__What needs to be done__. A word-for-word restatement of the listing is the only acceptable answer.

__Extracted entries__.

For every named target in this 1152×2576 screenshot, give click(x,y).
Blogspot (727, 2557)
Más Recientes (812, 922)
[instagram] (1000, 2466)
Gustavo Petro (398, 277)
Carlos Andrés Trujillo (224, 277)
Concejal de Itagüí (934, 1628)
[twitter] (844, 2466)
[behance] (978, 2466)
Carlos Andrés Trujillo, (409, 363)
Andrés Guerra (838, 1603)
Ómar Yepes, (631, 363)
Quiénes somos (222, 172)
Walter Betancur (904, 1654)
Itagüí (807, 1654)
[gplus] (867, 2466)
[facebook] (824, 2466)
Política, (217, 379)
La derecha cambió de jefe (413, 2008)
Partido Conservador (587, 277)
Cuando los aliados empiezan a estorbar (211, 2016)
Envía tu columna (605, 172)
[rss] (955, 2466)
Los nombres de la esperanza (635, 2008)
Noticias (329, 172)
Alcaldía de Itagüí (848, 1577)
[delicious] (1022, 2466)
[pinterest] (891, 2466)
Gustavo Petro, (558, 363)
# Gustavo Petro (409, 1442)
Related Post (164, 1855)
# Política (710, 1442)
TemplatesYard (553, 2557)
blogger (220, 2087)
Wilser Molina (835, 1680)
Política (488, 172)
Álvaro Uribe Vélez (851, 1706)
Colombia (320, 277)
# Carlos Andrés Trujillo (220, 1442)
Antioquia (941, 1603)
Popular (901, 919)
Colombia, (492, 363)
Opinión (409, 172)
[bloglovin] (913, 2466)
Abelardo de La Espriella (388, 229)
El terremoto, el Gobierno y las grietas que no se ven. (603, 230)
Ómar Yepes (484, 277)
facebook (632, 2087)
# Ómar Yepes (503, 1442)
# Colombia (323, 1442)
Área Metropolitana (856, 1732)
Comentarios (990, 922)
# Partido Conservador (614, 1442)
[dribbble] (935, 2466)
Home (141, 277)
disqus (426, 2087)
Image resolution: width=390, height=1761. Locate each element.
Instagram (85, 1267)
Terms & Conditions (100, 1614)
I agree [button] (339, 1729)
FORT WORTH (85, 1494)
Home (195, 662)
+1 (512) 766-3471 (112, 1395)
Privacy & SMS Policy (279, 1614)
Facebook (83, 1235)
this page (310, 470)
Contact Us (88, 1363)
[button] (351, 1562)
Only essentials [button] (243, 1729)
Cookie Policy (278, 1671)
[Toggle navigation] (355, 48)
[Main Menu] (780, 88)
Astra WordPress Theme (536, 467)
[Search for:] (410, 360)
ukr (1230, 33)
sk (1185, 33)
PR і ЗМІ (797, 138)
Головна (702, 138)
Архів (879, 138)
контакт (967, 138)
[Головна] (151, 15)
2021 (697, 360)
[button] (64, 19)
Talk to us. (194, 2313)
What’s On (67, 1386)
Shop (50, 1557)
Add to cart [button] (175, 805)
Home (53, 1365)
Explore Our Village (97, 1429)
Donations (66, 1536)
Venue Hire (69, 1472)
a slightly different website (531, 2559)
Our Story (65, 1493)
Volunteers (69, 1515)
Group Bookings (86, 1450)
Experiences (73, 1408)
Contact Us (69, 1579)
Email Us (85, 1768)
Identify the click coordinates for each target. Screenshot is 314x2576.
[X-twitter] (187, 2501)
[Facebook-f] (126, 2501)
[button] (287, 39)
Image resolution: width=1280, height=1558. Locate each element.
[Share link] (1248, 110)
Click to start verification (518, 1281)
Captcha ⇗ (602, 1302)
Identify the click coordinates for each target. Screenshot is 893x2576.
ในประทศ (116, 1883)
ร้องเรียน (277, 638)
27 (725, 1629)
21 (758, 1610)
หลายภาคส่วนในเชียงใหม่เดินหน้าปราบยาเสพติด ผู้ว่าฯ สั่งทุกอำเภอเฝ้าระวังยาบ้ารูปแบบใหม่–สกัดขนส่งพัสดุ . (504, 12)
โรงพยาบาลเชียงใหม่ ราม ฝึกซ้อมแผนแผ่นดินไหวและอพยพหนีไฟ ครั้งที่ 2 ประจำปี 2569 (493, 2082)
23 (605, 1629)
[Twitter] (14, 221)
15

__Task response__.
For every named target in this 1152×2576 screenshot, give click(x,y).
Blogspot (727, 2557)
Más Recientes (812, 922)
[instagram] (1000, 2466)
Gustavo Petro (398, 277)
Carlos Andrés Trujillo (224, 277)
Concejal de Itagüí (934, 1628)
[twitter] (844, 2466)
[behance] (978, 2466)
Carlos Andrés Trujillo, (409, 363)
Andrés Guerra (838, 1603)
Ómar Yepes, (631, 363)
Quiénes somos (222, 172)
Walter Betancur (904, 1654)
Itagüí (807, 1654)
[gplus] (867, 2466)
[facebook] (824, 2466)
Política, (217, 379)
La derecha cambió de jefe (413, 2008)
Partido Conservador (587, 277)
Cuando los aliados empiezan a estorbar (211, 2016)
Envía tu columna (605, 172)
[rss] (955, 2466)
Los nombres de la esperanza (635, 2008)
Noticias (329, 172)
Alcaldía de Itagüí (848, 1577)
[delicious] (1022, 2466)
[pinterest] (891, 2466)
Gustavo Petro, (558, 363)
# Gustavo Petro (409, 1442)
Related Post (164, 1855)
# Política (710, 1442)
TemplatesYard (553, 2557)
blogger (220, 2087)
Wilser Molina (835, 1680)
Política (488, 172)
Álvaro Uribe Vélez (851, 1706)
Colombia (320, 277)
# Carlos Andrés Trujillo (220, 1442)
Antioquia (941, 1603)
Popular (901, 919)
Colombia, (492, 363)
Opinión (409, 172)
[bloglovin] (913, 2466)
Abelardo de La Espriella (388, 229)
El terremoto, el Gobierno y las grietas que no se ven. (603, 230)
Ómar Yepes (484, 277)
facebook (632, 2087)
# Ómar Yepes (503, 1442)
# Colombia (323, 1442)
Área Metropolitana (856, 1732)
Comentarios (990, 922)
# Partido Conservador (614, 1442)
[dribbble] (935, 2466)
Home (141, 277)
disqus (426, 2087)
Image resolution: width=390, height=1761. Locate each element.
Instagram (85, 1267)
Terms & Conditions (100, 1614)
I agree [button] (339, 1729)
FORT WORTH (85, 1494)
Home (195, 662)
+1 (512) 766-3471 (112, 1395)
Privacy & SMS Policy (279, 1614)
Facebook (83, 1235)
this page (310, 470)
Contact Us (88, 1363)
[button] (351, 1562)
Only essentials [button] (243, 1729)
Cookie Policy (278, 1671)
[Toggle navigation] (355, 48)
[Main Menu] (780, 88)
Astra WordPress Theme (536, 467)
[Search for:] (410, 360)
ukr (1230, 33)
sk (1185, 33)
PR і ЗМІ (797, 138)
Головна (702, 138)
Архів (879, 138)
контакт (967, 138)
[Головна] (151, 15)
2021 (697, 360)
[button] (64, 19)
Talk to us. (194, 2313)
What’s On (67, 1386)
Shop (50, 1557)
Add to cart [button] (175, 805)
Home (53, 1365)
Explore Our Village (97, 1429)
Donations (66, 1536)
Venue Hire (69, 1472)
a slightly different website (531, 2559)
Our Story (65, 1493)
Volunteers (69, 1515)
Group Bookings (86, 1450)
Experiences (73, 1408)
Contact Us (69, 1579)
Email Us (85, 1768)
Identify the click coordinates for each target. Screenshot is 314x2576.
[X-twitter] (187, 2501)
[Facebook-f] (126, 2501)
[button] (287, 39)
Image resolution: width=1280, height=1558. Locate each element.
[Share link] (1248, 110)
Click to start verification (518, 1281)
Captcha ⇗ (602, 1302)
Identify the click coordinates for each target. Screenshot is 893x2576.
ในประทศ (116, 1883)
ร้องเรียน (277, 638)
27 (725, 1629)
21 (758, 1610)
หลายภาคส่วนในเชียงใหม่เดินหน้าปราบยาเสพติด ผู้ว่าฯ สั่งทุกอำเภอเฝ้าระวังยาบ้ารูปแบบใหม่–สกัดขนส่งพัสดุ . (504, 12)
โรงพยาบาลเชียงใหม่ ราม ฝึกซ้อมแผนแผ่นดินไหวและอพยพหนีไฟ ครั้งที่ 2 ประจำปี 2569 (493, 2082)
23 (605, 1629)
[Twitter] (14, 221)
15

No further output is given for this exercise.